Monday, March 4, 2013

How To "Pause" (Not Suspend) A Virtual Machine In ESXi?

Last week I received a very interesting question from a fellow blogger asking whether it was possible to "pause" (not suspend) a virtual machine running on ESXi. Today ESXi only supports the suspend operation which saves the current memory state of a virtual machine to disk. With a "pause" operation, the memory state of the virtual machine is not saved to disk, it is still preserved in the physical memory of the ESXi host. The main difference with a "pause" operation is the allocated memory is not released and this allows you to quickly resume a virtual machine almost instantly at the cost of holding onto physical memory.

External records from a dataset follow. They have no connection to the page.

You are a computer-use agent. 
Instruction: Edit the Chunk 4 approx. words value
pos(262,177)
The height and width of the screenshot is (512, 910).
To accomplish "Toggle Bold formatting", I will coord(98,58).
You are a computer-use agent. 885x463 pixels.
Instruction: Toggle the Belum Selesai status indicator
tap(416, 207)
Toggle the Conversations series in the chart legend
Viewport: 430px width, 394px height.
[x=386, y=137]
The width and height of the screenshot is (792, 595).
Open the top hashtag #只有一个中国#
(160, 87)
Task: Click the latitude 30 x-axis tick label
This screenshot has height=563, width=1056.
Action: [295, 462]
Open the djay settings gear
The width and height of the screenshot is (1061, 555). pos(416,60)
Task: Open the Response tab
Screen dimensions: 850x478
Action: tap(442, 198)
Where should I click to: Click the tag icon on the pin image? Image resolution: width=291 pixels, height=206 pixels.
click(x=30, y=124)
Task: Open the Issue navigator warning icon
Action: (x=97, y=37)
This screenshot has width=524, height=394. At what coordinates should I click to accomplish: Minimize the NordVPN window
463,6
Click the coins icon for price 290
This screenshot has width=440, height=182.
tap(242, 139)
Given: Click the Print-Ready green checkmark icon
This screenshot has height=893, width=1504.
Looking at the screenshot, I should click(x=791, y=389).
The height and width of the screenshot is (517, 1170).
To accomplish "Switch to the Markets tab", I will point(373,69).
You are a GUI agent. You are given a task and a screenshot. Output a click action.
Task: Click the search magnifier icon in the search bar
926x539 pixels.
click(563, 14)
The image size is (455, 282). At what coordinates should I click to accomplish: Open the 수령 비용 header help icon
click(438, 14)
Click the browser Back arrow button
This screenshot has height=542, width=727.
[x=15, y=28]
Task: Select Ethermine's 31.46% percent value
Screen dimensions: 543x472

The use case for this particular request was also quite interesting. The user had an NFS server that housed about 200 virtual machines that needed to be restarted and the goal was to minimize the impact to his virtual machines as much as possible. He opted out from suspending the virtual machines as it would have taken too long and decided on a more creative solution. He filled up the remainder capacity on the datastore which in effect caused all virtual machines to halt their I/O operations. Though not an ideal solution IMHO, this allowed him to restart the NFS server and then run a script for the virtual machines to retry their I/O operation once the NFS server was available again.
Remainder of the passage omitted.